Part of the hilarious irony of the story, is that there indeed was someone who was destroyed by being swept away by being hurried and harried. Haman, the progenitor of that plan, was brought down by his own scheme. The gemara relates that Haman had an unparalleled ability of persuasion. He could talk his way out of anything or convince anyone of anything. Throughout the opening chapters of the Megilla, Haman played Achashverosh like a puppet, convincing him to do his bidding. Vashti was killed because of Haman and Achashverosh signed a decree of genocide because of Haman.[8]   
Haman had everything he could have wanted, except for one old Jew who refused to bow before him. His wife and advisors suggested that he build huge gallows to hang Mordechai on. Haman was so excited by the idea, that he had the gallows built even before consulting with the king. When the construction was completed, he impulsively decided to stand in the courtyard of the king in the dead of night, in the hope that the king would notice him and summon him.
When that actually occurred, Haman was overjoyed with how everything played into his hands. When the king asked Haman how he could honor someone he felt indebted to, Haman launched into a description of a parade befitting his arrogance and conceit.
It’s amazing to think about what Haman’s final day was like. At the moment that he was speaking with the king in the middle of the night, he was at the pinnacle of his greatness. The last thing he lacked – Mordechai’s submission - was about to be obliterated, and he was absolutely sure that the king was about to accord him unprecedented honor. A moment later events started happening with such fury that Haman never had a moment to catch up with what was going on, before he was hanging on the gallows.

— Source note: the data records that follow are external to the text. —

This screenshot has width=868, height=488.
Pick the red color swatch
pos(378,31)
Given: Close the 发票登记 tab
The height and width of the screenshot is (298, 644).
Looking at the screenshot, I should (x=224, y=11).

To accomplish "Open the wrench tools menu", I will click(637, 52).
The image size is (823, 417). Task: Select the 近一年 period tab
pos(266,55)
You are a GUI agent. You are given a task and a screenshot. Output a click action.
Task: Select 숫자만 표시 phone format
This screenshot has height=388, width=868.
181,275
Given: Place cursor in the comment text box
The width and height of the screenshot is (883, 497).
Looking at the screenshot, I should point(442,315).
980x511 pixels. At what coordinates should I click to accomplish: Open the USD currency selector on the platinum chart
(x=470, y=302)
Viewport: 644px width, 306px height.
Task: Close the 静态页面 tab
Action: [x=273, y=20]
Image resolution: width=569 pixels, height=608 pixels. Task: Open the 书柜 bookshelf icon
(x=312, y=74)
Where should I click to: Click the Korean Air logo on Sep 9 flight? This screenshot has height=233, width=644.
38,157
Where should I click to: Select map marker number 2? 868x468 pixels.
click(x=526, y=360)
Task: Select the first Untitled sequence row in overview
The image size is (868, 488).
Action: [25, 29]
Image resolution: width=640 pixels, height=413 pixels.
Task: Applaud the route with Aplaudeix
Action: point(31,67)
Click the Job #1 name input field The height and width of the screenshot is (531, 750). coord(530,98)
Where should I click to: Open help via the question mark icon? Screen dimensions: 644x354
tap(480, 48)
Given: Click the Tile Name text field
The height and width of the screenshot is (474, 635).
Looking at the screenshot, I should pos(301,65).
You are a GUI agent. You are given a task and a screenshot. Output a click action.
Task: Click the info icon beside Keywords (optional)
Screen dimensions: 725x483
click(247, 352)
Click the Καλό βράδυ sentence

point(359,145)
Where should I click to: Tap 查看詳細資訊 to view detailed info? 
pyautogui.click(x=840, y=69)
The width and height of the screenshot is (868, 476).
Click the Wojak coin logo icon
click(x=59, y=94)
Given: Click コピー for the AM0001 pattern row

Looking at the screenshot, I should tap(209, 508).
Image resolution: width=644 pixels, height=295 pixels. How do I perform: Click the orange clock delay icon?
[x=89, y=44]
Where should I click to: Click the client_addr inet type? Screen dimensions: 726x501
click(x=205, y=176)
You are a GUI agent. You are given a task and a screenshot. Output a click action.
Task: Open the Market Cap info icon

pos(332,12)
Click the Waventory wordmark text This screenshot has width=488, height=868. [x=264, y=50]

Within a few hours Haman was parading the archenemy that he wanted to have killed through the streets. By the time he arrived home, he was humiliated, and his daughter was dead. Before he could sit down, he was whisked off to the palace to Esther’s second party with the king. He barely made himself comfortable there when Esther revealed her identity and accused Haman of personal attack.[9] The king stormed off in fury, only to return to see what he perceived as Haman attacking Esther. The nail in the coffin came immediately after when Charvona directed the king’s attention to the gallows Haman constructed, which the king was never informed about. Moments later, Haman was hanging from those gallows.
If at any point during those last hours, Haman had a few minutes to think and to get a word in edgewise, he would have connived his way out and figured out how to absolve himself and cast the blame upon someone else. Part of the miracle was that he never had that opportunity. He wanted to destroy the Jews by robbing them of their equilibrium and causing them to panic, but that was exactly what destroyed him!

We are taught that zerizus – alacrity, is a very important component and trait in serving Hashem.[10] If so, we must understand the difference between the virtue of zerizus and the deleterious trait of behala[11].
The difference lies in whether one’s acts are thought out or if they are done impulsively. When one acts on a whim because he is swept away by emotions which cause him to act without thinking through all the ramifications of his actions, that is behala and pezizus (wildness). Zerizus however, is the result of reflection and understanding the importance of an endeavor. That insight generates a rush of excitement and a desire to perform at the earliest possible time. Zerizus is the result of a decision or conclusion reached with peace of mind, while pezizus is mindless rushing that results from not weighing all options.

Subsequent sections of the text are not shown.